In the first quarter, the cloud services arm of Amazon reported revenue growth of 37%, posting revenue of $18.44 billion.
When asked about possible slower growth in the coming quarters, a phenomenon that rivals such as Microsoft and Oracle are also bracing for, company officials said that its profit margins were dropping sequentially but saw room for overall growth in the business going forward.
“The margin rate is going to fluctuate in this business,” said Brian Olsavsky, Amazon’s chief financial officer, according to a transcript of the company’s earnings call on Thursday.
“It’s going to be always a factor of new investment and things like the sales force and new regions and infrastructure capacity, offset by infrastructure efficiency gains that we see, pricing issues as we extend contracts,” Olsavsky added.
The company is expecting to add 24 new availability zones (the AWS term for cloud regions) across eight regions, over the existing 84 availability zones across 26 geographic locations.
Some of these locations include sites in Australia, Canada, India, Israel, New Zealand, Spain, Switzerland, and the UAE.
Rivals such as Microsoft and Oracle also have said that they will invest into building new cloud regions over the next fiscal year.
Will recession fears dampen growth?
Several cloud service providers have said they expect that the fear of a potential recession will slow down booking rates as enterprises take longer to work through deal terms and duration.
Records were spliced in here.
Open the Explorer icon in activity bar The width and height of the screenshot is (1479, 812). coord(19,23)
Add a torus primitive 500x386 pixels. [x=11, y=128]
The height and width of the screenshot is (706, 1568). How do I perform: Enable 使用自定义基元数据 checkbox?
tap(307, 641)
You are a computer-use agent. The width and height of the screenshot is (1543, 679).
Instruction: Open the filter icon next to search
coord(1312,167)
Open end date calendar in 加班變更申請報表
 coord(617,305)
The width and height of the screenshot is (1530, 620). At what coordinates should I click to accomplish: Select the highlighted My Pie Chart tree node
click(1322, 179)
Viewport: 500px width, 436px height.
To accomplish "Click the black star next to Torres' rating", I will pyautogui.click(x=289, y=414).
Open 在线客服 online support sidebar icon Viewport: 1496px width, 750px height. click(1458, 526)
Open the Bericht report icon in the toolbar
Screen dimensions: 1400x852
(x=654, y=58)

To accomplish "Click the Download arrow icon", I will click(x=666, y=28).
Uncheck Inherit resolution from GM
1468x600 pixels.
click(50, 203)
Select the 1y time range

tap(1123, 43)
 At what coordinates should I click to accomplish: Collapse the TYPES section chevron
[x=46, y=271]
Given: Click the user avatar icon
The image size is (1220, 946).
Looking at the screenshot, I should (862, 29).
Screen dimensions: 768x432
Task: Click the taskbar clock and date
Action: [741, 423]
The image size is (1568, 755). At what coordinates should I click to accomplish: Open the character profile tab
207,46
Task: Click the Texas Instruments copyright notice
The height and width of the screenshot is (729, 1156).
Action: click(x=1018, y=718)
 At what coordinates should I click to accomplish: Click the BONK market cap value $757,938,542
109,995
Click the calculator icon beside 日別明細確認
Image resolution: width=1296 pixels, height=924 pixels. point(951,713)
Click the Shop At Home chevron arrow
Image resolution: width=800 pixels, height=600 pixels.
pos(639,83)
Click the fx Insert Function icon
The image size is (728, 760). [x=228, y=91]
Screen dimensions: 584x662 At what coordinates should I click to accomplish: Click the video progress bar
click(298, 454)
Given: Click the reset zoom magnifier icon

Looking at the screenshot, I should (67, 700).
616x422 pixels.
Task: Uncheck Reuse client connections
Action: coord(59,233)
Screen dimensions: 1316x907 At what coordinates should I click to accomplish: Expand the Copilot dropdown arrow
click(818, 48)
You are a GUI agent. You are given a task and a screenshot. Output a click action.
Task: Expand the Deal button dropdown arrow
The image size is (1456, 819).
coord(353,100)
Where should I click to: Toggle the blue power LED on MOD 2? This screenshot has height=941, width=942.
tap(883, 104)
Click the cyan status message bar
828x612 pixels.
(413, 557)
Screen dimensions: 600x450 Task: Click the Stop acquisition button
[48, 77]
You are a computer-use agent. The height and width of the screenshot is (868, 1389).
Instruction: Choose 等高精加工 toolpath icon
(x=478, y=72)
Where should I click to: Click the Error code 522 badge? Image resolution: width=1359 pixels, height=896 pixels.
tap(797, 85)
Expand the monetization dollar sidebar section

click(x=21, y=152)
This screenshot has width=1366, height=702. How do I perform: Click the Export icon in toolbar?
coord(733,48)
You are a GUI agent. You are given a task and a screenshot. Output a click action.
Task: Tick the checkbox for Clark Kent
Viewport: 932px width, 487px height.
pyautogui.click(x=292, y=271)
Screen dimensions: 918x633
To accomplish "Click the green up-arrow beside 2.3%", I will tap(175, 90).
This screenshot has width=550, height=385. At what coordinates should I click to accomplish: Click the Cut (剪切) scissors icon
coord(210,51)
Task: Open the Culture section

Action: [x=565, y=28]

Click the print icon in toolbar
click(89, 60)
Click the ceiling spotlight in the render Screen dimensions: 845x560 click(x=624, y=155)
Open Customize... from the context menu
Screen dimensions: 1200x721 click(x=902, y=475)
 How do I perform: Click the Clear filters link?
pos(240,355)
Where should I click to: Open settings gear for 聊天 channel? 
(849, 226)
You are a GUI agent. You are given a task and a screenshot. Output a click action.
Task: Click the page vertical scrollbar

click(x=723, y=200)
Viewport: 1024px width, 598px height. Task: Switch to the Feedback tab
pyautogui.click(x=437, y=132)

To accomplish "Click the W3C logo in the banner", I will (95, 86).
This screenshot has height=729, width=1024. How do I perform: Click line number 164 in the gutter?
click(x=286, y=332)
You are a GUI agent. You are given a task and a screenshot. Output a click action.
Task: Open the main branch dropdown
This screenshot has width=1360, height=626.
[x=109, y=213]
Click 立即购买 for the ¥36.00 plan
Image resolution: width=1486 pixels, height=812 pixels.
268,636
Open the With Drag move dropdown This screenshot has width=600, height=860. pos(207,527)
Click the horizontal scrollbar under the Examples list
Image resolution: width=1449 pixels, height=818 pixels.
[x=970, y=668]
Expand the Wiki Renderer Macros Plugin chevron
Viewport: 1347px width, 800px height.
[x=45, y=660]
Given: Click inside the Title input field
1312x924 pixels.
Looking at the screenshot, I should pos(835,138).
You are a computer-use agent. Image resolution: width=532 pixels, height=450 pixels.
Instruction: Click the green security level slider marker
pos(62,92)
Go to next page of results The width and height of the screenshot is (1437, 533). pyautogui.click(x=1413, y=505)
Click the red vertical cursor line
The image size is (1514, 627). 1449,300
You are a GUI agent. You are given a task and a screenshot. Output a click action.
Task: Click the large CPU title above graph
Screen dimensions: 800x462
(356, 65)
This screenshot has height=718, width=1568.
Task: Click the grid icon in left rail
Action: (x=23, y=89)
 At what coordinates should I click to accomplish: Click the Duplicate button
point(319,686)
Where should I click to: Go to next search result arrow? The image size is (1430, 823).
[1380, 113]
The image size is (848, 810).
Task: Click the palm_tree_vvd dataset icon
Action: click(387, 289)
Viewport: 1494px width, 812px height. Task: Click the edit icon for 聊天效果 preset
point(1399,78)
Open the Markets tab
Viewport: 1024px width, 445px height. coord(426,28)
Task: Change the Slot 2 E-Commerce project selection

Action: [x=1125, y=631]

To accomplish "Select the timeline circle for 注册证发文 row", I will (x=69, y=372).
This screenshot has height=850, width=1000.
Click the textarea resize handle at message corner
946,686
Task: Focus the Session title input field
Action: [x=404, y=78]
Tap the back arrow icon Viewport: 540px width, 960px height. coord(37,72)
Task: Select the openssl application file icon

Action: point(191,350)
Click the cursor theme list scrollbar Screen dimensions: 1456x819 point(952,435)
AWS, however, believes that while some customers may dial down their cloud subscriptions, it could turn the uncertain economic conditions to its advantage. The belief is based on past experiences from similar conditions in 2008 and 2020.
The rationale, according to Olsavsky, is that most businesses would want to invest in cloud computing during a recession-like period than buying data center equipment, which would lock up capital.